Arrive Un Vagabond, Robert Goolrick
Le premier chapitre d’Arrive Un Vagabond donne le ton : en affirmant la véracité des faits en dépit de l’ambivalence du souvenir, le narrateur inscrit le roman dans le cadre de la tradition romanesque la plus éculée. Le récit de Robert Goolrick ne joue pas la carte de la subversion, loin s’en faut. Pourtant, ce classicisme fait du bien : porté par un je-m’en-foutisme salvateur, le romancier ne se prive de rien et nous offre un roman d’amour délicieux. A l’heure où l’on mesure les œuvres à leur degré d’ironie, Arrive Un Vagabond est une belle surprise.

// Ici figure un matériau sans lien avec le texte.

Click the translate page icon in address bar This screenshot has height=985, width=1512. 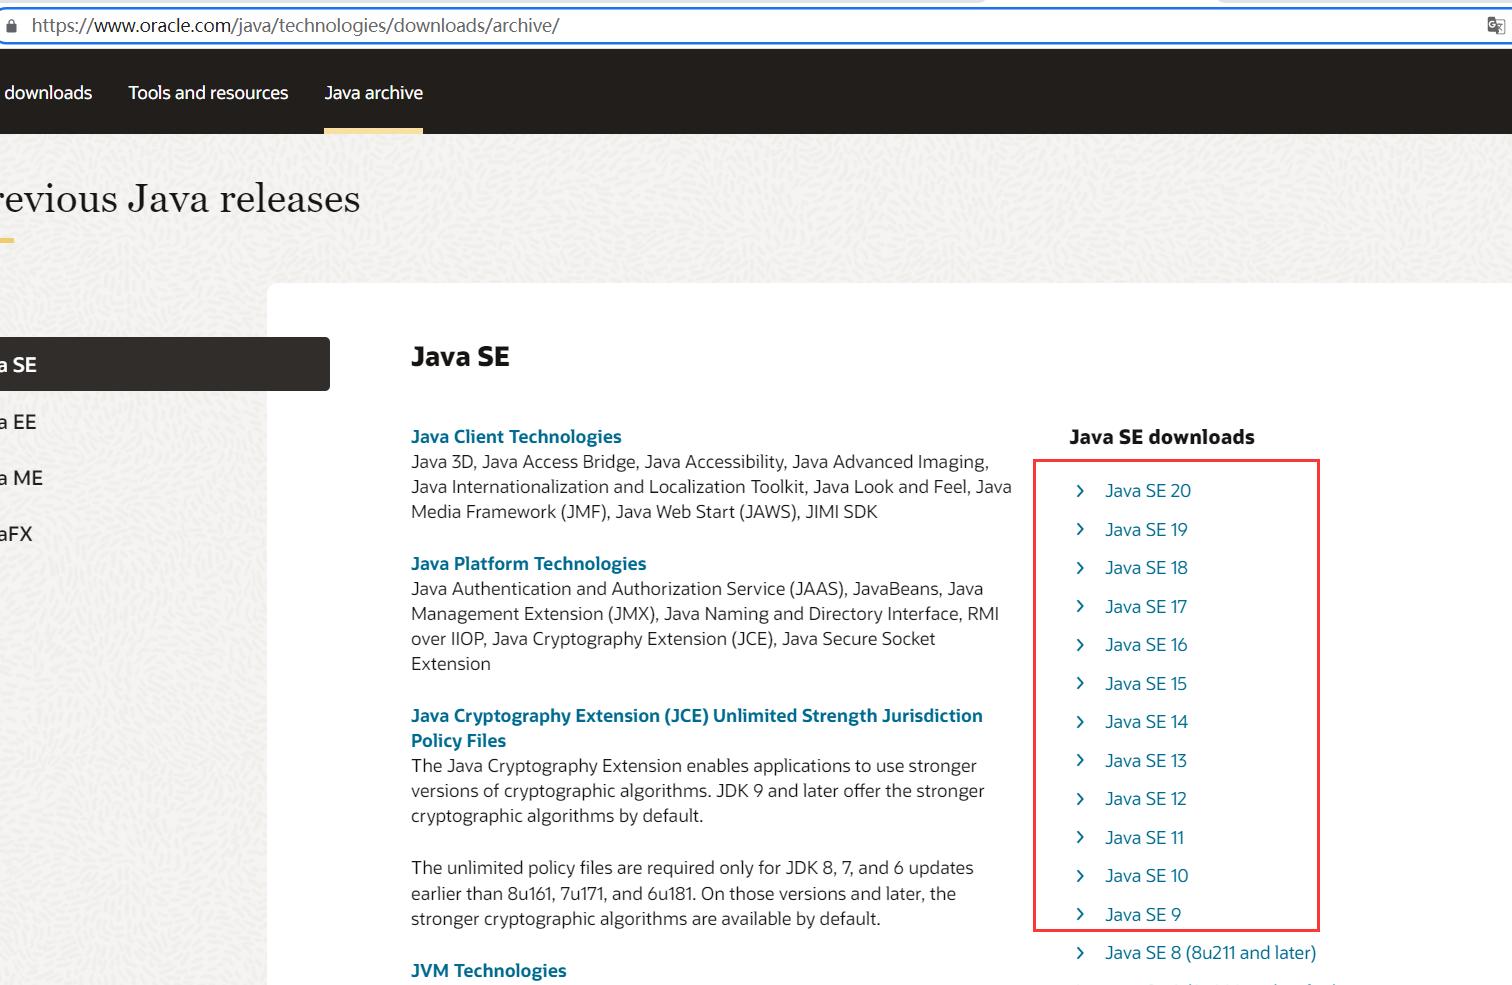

La trame du roman est très convenue : voici la sempiternelle histoire de l’étranger débarqué par hasard dans une petite ville aux mœurs étriquées, comme il en existe tant d’autres aux Etats-Unis après la Seconde Guerre mondiale. Une ville avec son épicerie générale, son boucher, un coiffeur, une banque ; une ville dans laquelle les gens ont pour projet de vivre paisiblement, de mourir et de monter au paradis l’heure venue. Obnubilés par le salut, ils tiennent les péchés à distance et conservent une certaine rigueur morale. Mais survient le vagabond, avec ses deux valises, l’une remplie de couteaux de boucher, l’autre d’une importante somme d’argent. Charlie Beale, dont le charme le dispute à la bonhomie, séduit peu à peu les habitants de Brownsburg. L’adoption est presque signée quand se produit le drame : Charlie Beale s’éprend de Susan Glass, petite poupée de dix-sept ans, blonde et aguicheuse, mariée à un riche propriétaire, insupportable barbon qui fait régner la terreur sur sa femme et sur la communauté. De cette union naîtra le sublime et l’horreur.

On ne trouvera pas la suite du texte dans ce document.